Comment le regard des gens a-t-il évolué vis-à-vis de la Formule E ? Est-ce que les avis sont un plus précis et experts ou bien navigue-t-on encore dans quelque chose d'un peu obscur pour les gens ?
J'étais assez surpris qu'assez tôt, énormément de personnes avaient entendu parler de la Formule E, même des gens qui ne connaissent pas le sport automobile. Je ne sais pas comment ils ont fait pour arriver à ça mais j'étais toujours plutôt impressionné par rapport au fait que beaucoup de personnes connaissent la discipline. Je ne sais pas si tout le monde la regarde, je ne pense pas. En revanche, beaucoup connaissent l'existence de ce championnat de monoplaces électriques. Après, dans le monde du sport auto, la Formule E n'était pas reçue super bien au tout début. Tout le monde s'attendait à ce que le championnat disparaisse au bout d'un an. La deuxième année, on disait qu'on allait voir et que ça allait disparaître. La troisième année, on nous disait que ça allait être la dernière et que ça allait s'essouffler. Après la quatrième année, beaucoup de constructeurs ont commencé à arriver. Mercedes et Porsche ont signé, BMW est arrivé et je pense que plus personne commençait à dire que la Formule E allait disparaître. Tous les gens qui disaient cela veulent désormais venir, que ce soit les ingénieurs ou les pilotes. Je trouve ce revirement de situation plutôt amusant.

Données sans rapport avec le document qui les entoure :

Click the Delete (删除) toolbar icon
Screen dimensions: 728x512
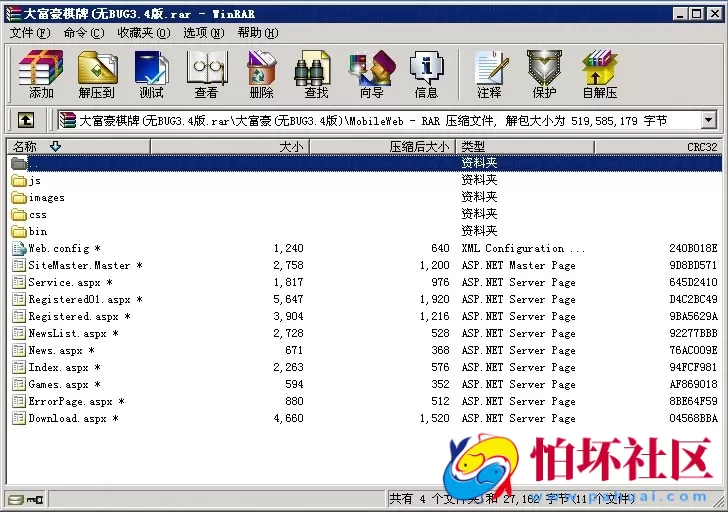[261, 74]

Est-ce que, en tant que pilote, vous avez vu une évolution dans le rapport avec les annonceurs, avec des partenaires nouveaux qui sont arrivés ?
J'ai plus de sponsors en Formule E que j'en avais en Formule 1. J'ai une marque de montres qui se serait difficilement associée à moi en F1. J'ai un habilleur et je pense que je ne les aurais jamais eus si je n'avais pas été en Formule E et si le championnat n'avait pas été dans cette santé.

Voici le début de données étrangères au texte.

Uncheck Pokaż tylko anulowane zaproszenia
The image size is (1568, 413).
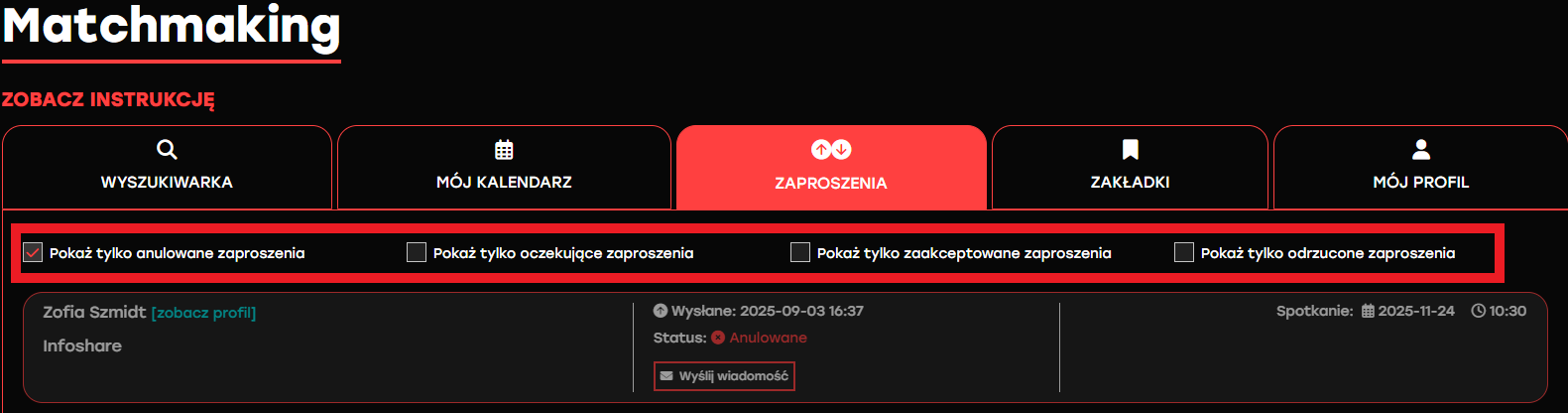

Vergne : « A Paris, il y a une maire qui est anti-voiture »
Pourquoi cela ? Est-ce lié à une image différente entre les deux disciplines ?

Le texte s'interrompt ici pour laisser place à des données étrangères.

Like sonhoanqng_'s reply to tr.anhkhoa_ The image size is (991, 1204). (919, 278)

C'est certain qu'il y a une image différente. Il y a le fait qu'en F1, j'étais un peu là pour garnir le plateau. Là, je suis présent pour gagner des courses et me battre pour des championnats. Ça change énormément en termes d'image et vis-à-vis de ce que vous véhiculez. Il y a cette image de développement durable, d'écologie, d'éco-responsabilité que je n'avais absolument pas en F1, que je n'avais pas non plus à mon arrivée en Formule E mais que j'ai appris à avoir au fil des années dans la discipline et en comprenant quelle était la réelle force de la discipline. C'est évidemment un spectacle télévisé, un spectacle dans lequel nous allons vers les spectateurs. C'est aussi un message énorme pour les centres-villes. On roule en voiture électrique donc n'importe qui peut rouler en véhicules électriques dans leur ville pour limiter la pollution et essayer de diminuer le nombre de voitures à essence qui existe aujourd'hui dans les villes.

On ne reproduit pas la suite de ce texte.